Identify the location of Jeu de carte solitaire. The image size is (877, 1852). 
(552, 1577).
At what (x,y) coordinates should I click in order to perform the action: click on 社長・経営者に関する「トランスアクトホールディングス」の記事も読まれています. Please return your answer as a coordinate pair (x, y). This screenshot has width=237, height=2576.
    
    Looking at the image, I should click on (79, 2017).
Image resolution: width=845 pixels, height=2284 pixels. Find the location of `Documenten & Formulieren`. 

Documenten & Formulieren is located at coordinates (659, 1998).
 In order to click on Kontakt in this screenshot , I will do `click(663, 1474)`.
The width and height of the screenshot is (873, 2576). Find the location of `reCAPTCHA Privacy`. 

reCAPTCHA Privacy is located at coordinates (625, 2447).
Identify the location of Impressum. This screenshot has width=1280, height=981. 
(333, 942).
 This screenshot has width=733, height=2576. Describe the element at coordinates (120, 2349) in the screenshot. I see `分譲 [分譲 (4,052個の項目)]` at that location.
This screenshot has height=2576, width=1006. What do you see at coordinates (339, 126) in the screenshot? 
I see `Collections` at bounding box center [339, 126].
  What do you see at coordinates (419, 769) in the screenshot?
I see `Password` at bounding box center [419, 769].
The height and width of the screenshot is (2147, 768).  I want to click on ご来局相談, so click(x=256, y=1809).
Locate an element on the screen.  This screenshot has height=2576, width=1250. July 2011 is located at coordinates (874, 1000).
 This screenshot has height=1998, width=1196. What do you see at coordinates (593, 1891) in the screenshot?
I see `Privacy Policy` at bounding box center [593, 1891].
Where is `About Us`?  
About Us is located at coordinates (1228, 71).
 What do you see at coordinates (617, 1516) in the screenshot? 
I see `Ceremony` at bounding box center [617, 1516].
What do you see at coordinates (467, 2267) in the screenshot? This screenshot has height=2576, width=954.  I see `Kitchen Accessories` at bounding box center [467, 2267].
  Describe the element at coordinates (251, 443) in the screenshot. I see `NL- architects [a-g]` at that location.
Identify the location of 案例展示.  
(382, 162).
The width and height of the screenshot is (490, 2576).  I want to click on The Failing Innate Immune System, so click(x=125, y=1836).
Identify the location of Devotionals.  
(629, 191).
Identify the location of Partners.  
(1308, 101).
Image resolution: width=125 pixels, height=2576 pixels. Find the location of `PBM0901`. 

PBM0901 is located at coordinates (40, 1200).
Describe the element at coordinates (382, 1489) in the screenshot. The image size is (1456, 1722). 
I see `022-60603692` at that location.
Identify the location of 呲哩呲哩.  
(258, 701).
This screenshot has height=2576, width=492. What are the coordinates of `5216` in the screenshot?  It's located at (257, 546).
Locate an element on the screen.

————————

**WHAT YOU HAVE TO DO**. Reproduce verbatim the lines of the data, starting at the line that contains "This screenshot has height=2576, width=492." and ending at the last line of the data.

**FULL SOLUTION**.
This screenshot has height=2576, width=492. What are the coordinates of `5216` in the screenshot?  It's located at (257, 546).
Locate an element on the screen.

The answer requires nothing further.